Magnifiques, les plages accueillent les baigneurs tout en les invitant à la prudence avec des panneaux d’alerte au tsunami. Les plages de Sukuji et de la côte Yonehara sont les plus belles. On pourrait y marcher, les pieds dans le sable fin, pendant des heures. Les fortes vagues se brisent au loin. En un coup d’œil, on comprend pourquoi l’île est un endroit prisé des amateurs de surf.
Une des attractions touristiques les plus populaires de l’île se trouve dans la baie de Kabira. Grâce à des bateaux munis d’un plancher de verre, on peut y observer des dizaines d’espèces de poissons tropicaux qui se cachent dans les bancs de coraux.
Les randonneurs ne sont pas en reste. Ils peuvent emprunter les sentiers abrupts des monts Nosoko et Omoto, les deux plus hauts sommets de l’île, qui offrent de jolis points d’observation sur les petites îles qui entourent Ishigaki, cœur de l’archipel de Yaeyama.
Sécurité
La pêche et le tourisme ne sont pas les seules activités au centre de l’économie d’Ishigaki.
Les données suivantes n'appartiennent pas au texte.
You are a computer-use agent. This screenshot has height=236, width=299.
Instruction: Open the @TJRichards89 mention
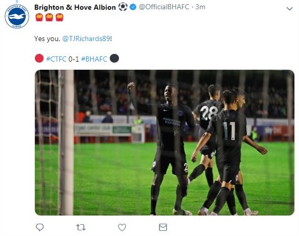pyautogui.click(x=86, y=38)
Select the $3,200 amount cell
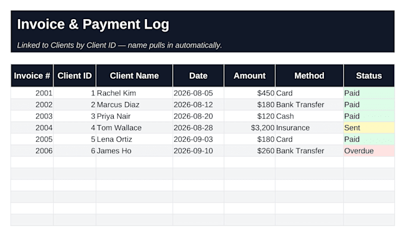 click(250, 128)

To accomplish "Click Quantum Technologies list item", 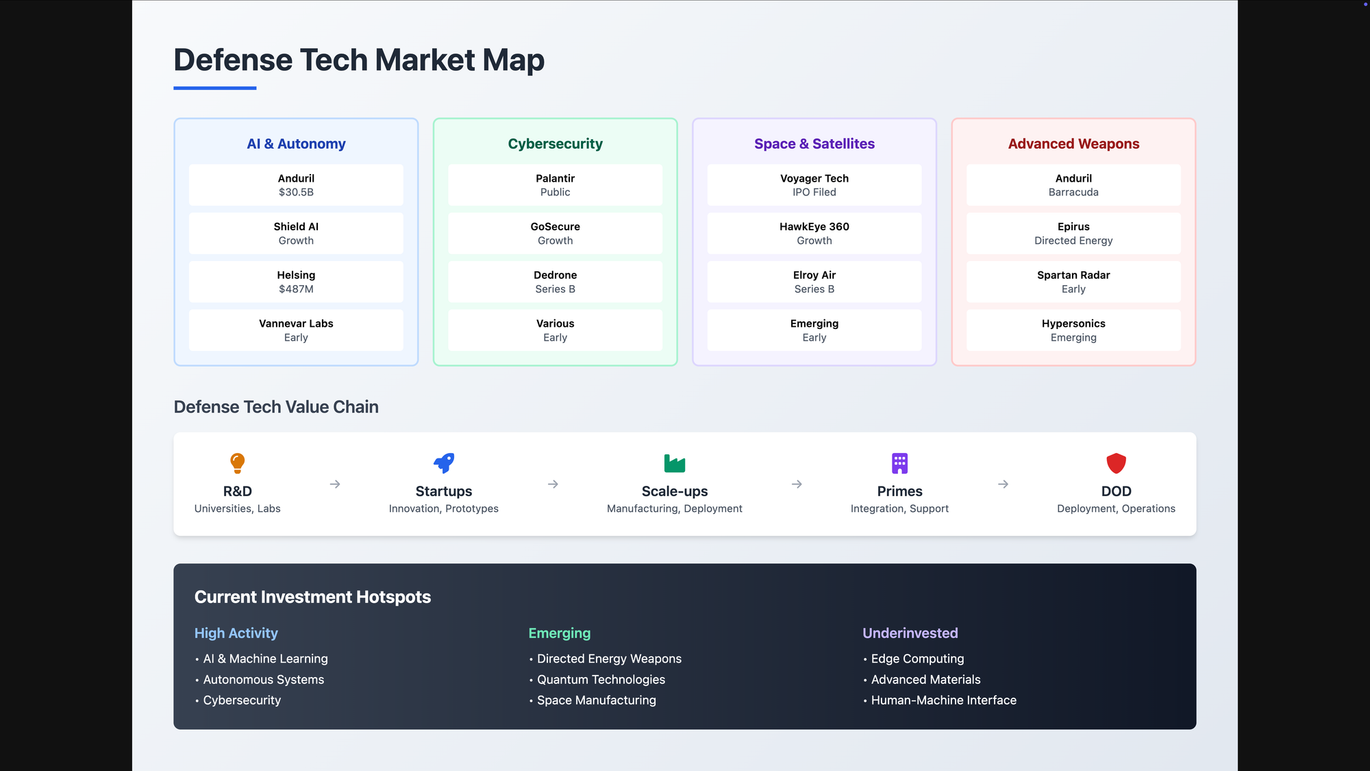I will pyautogui.click(x=601, y=680).

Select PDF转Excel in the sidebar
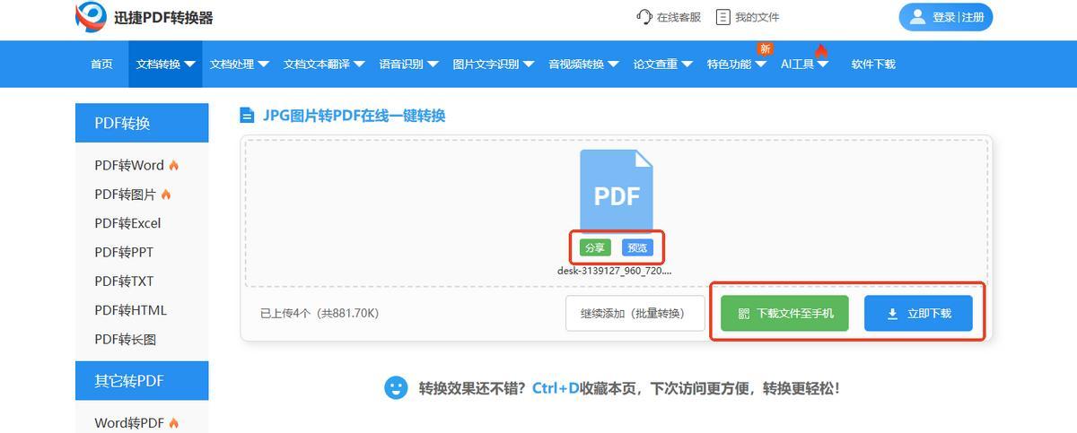point(127,223)
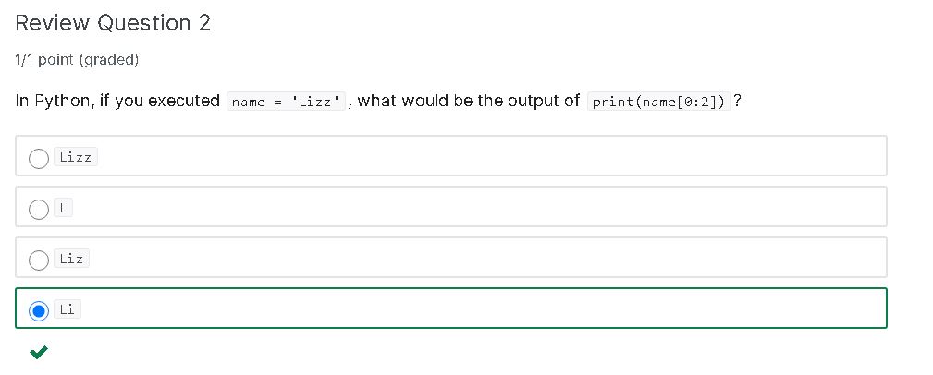Image resolution: width=933 pixels, height=375 pixels.
Task: Select the radio button for Lizz
Action: tap(39, 158)
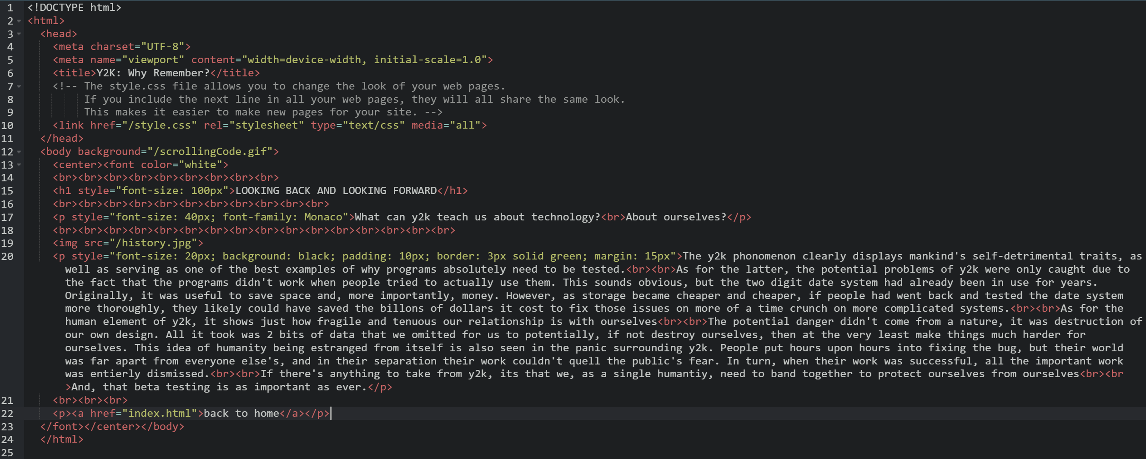This screenshot has height=459, width=1146.
Task: Click the "back to home" anchor text
Action: coord(241,414)
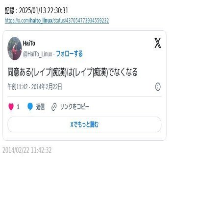Click the フォローする follow link
The width and height of the screenshot is (197, 197).
70,54
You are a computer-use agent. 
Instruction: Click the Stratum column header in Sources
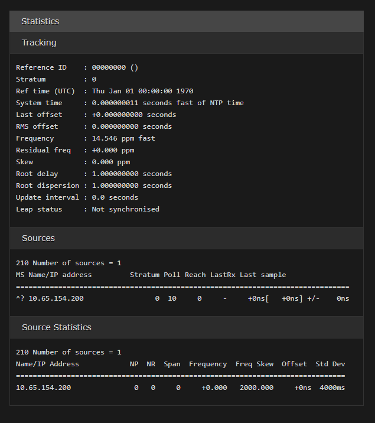pos(144,275)
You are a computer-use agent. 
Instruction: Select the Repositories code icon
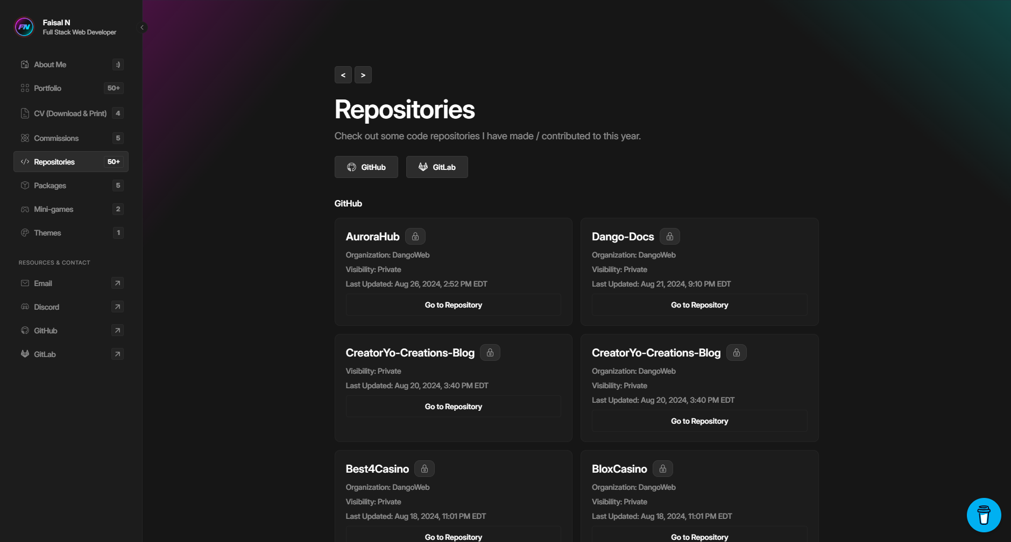click(x=25, y=161)
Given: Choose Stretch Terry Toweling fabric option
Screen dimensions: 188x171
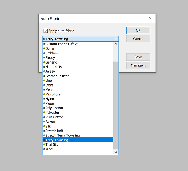Looking at the screenshot, I should click(x=63, y=135).
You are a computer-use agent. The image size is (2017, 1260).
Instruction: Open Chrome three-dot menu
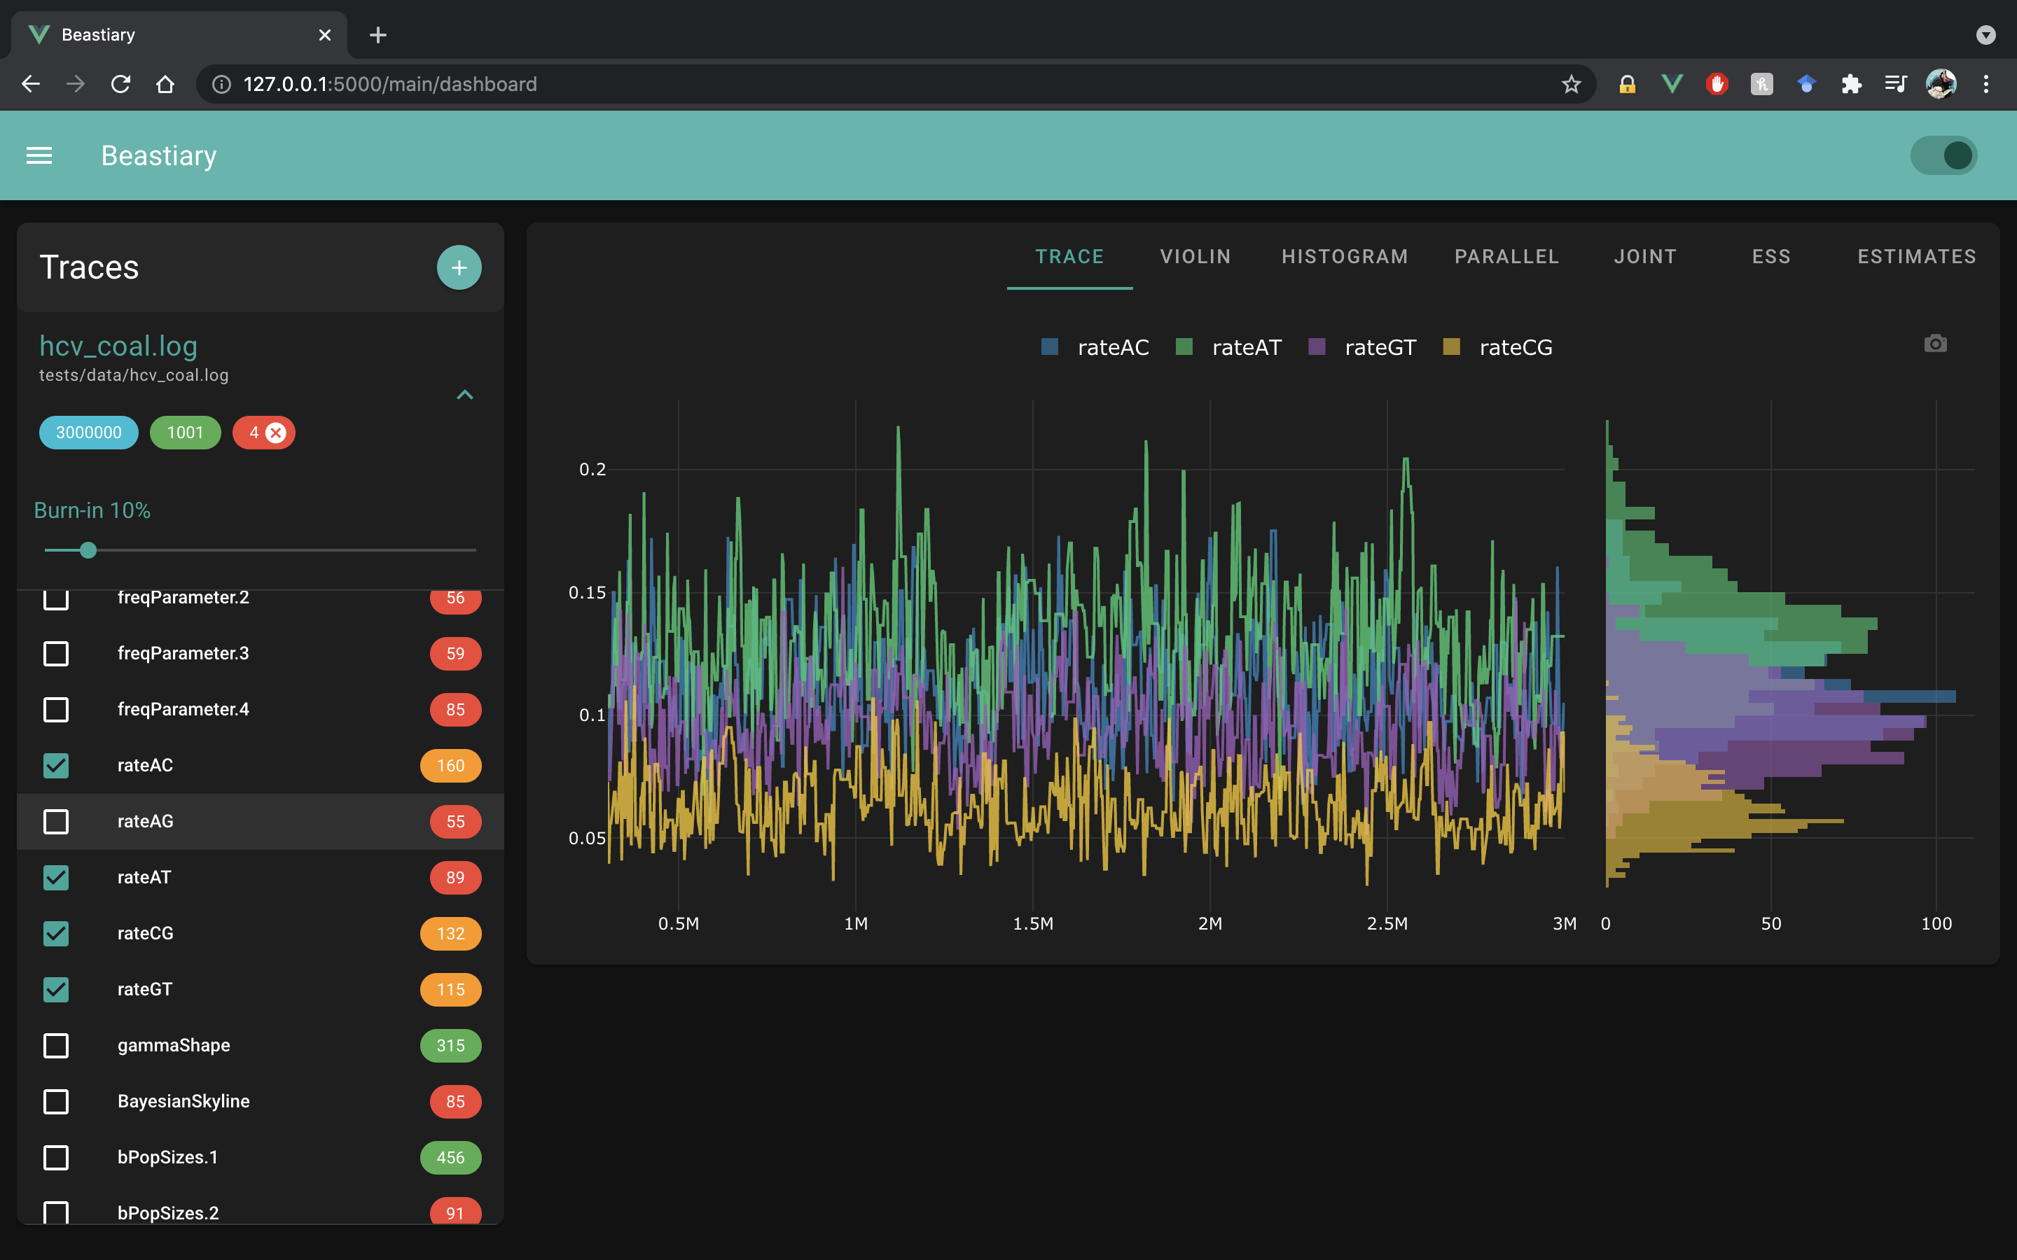pos(1985,84)
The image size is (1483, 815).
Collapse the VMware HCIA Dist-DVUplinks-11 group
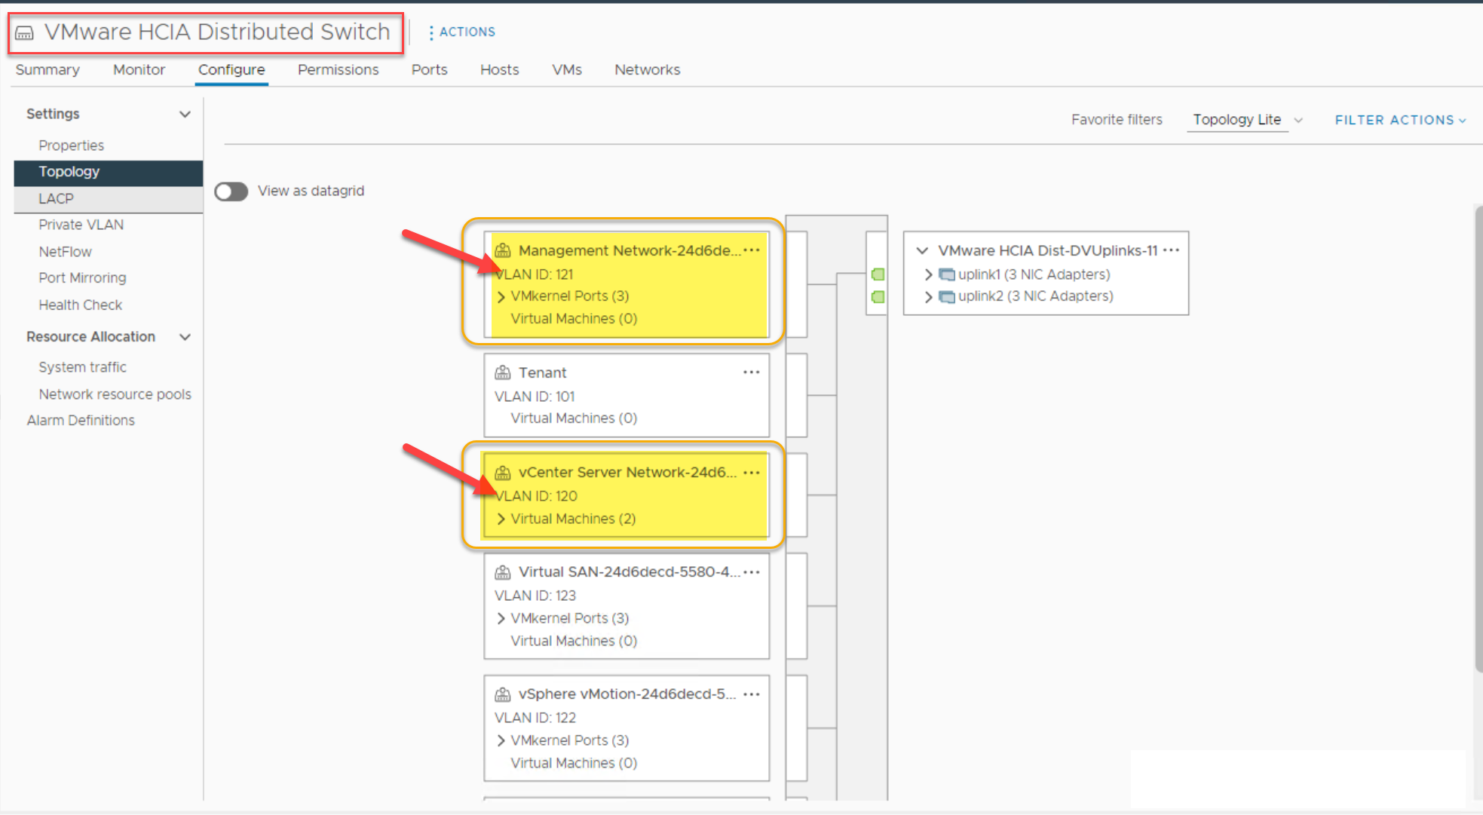[x=922, y=250]
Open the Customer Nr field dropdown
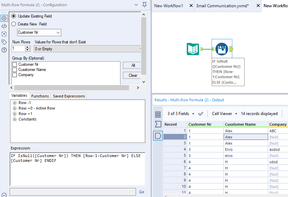The image size is (288, 197). point(39,32)
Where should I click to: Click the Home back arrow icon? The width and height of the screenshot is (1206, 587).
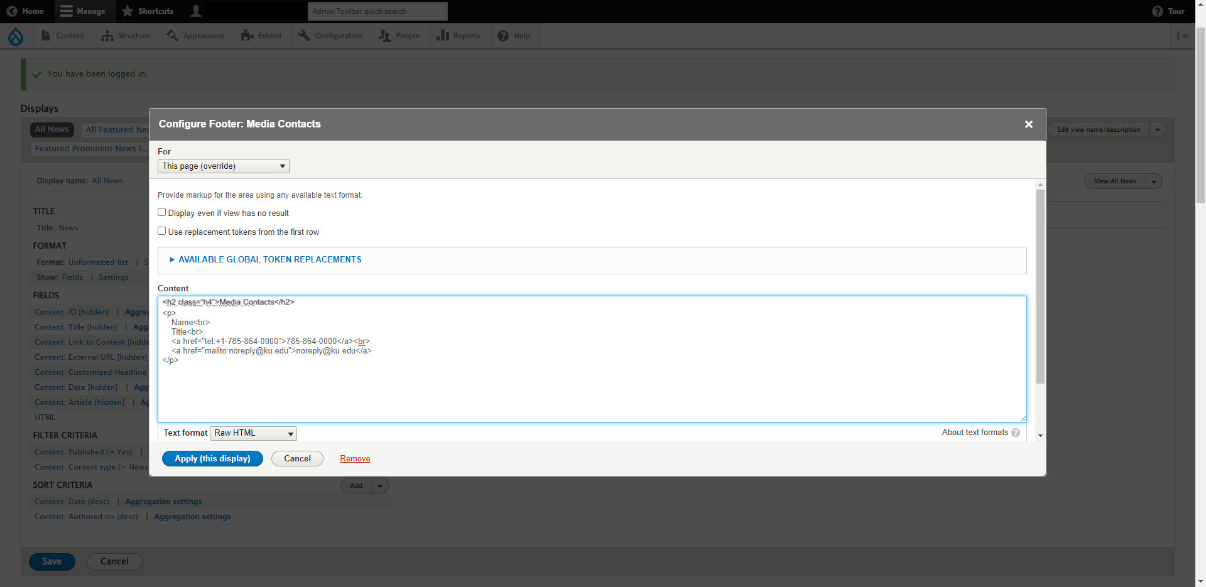(x=12, y=11)
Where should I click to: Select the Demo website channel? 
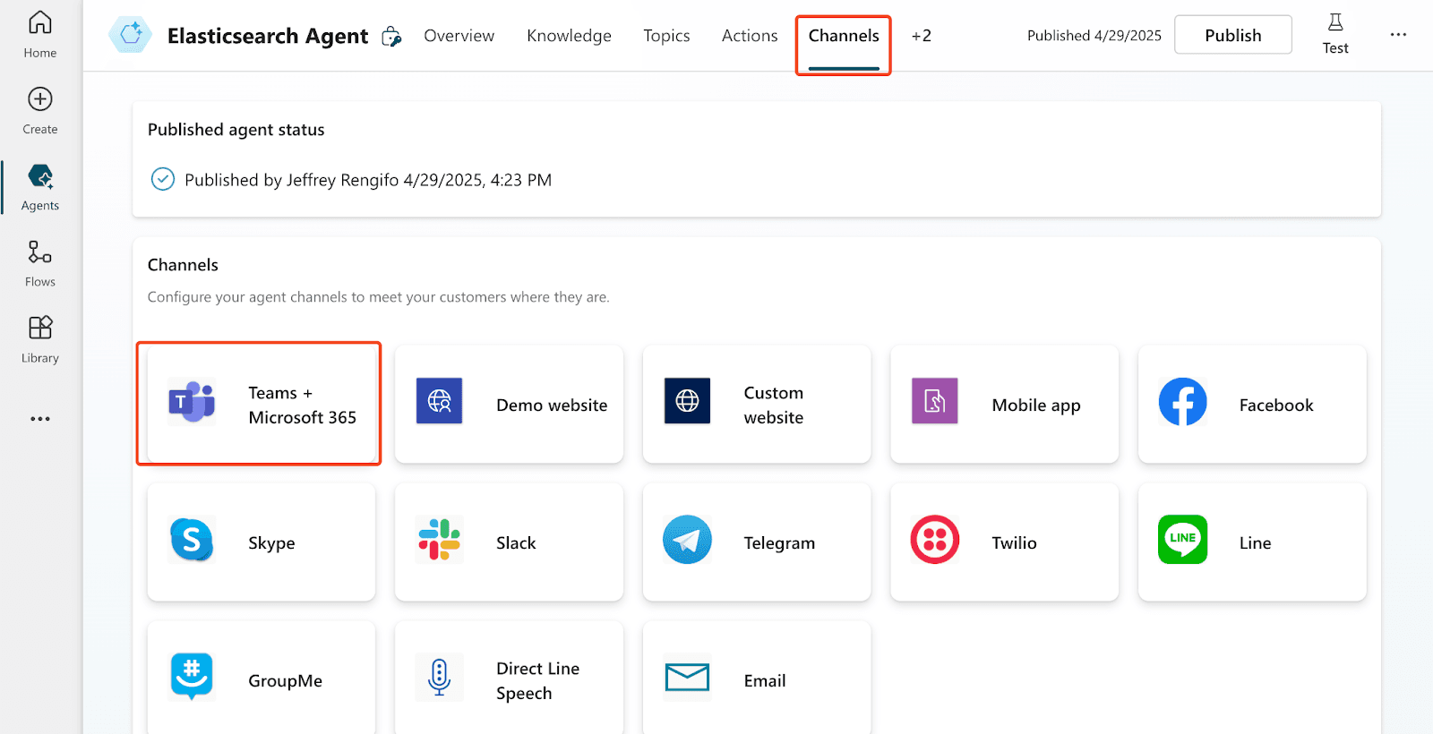tap(509, 405)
Bien amarrés aux nouvelles installations du port, une douzaine de vaisseaux de la Garde côtière japonaise se sont ajoutés aux bateaux de pêcheurs et aux traversiers occasionnels.
Depuis un an, l’organisme responsable de la sécurité maritime du Japon a accru sa présence à Ishigaki: près de 600 membres y sont postés.
C’est que le Japon est inquiet de l’activité chinoise près des îles Senkaku, situées à 170 kilomètres au nord d’Ishigaki. Depuis septembre 2012, des bateaux chinois n’ont pas hésité à franchir la frontière maritime pour naviguer dans les eaux japonaises, à une fréquence moyenne de trois incidents par mois. La Chine s’intéresse de près à ces îles perdues (qu’elle a rebaptisées «Diaoyu») pour des raisons stratégiques.
Ce conflit larvé se déroule sous l’œil attentif des États-Unis. Installés à Okinawa depuis la fin de la Deuxième Guerre mondiale, la base américaine et ses 50 000 soldats assurent toujours le maintien de la sécurité dans la région. «La situation rappelle l’importance de la présence américaine», explique Yoshiyuki Toita, conseiller élu de l’île, responsable du dossier.
Pendant que la Garde côtière patrouille les eaux litigieuses, Ishigaki et ses habitants vivent à un rythme bien tranquille.
Les pêcheurs préfèrent éviter les tensions et naviguent dans les eaux calmes au sud de l’île. «C’est mieux pour la pêche», dit monsieur Tanaka.
CARNET D’ADRESSES
Superficie : Avec sa superficie de 240 km2, l’île d’Ishigaki est un grain de sable dans la mer de Chine orientale. Les 45 000 habitants se concentrent autour du port. En comparaison, l’île de Montréal s’étend sur environ 350 km2.
Comment s’y rendre : Ishigaki, c’est loin. Après un vol d’au moins 11 heures entre Montréal et Tokyo, on doit prendre un autre vol (d’une durée de 3 heures) pour se rendre sur l’île, qui se trouve le long du 21e parallèle, soit à la hauteur de Cuba.
Hébergement : Une trentaine d’hôtels offrent des chambres pour toutes les bourses. Pour 100 $ par nuit, l’hôtel Nikko Yaeyama est fort abordable. Petite chambre et déjeuner copieux inclus.
Restaurant : Le resto Funakura no Sato sert une cuisine japonaise traditionnelle. Tofu fermenté, oreilles de porc et bœuf d’Ishigaki. Pour une cuisine plus simple, les petits restos servent une spécialité locale, les sobas de Yaeyama, un bol de nouilles accompagné de poisson et de porc.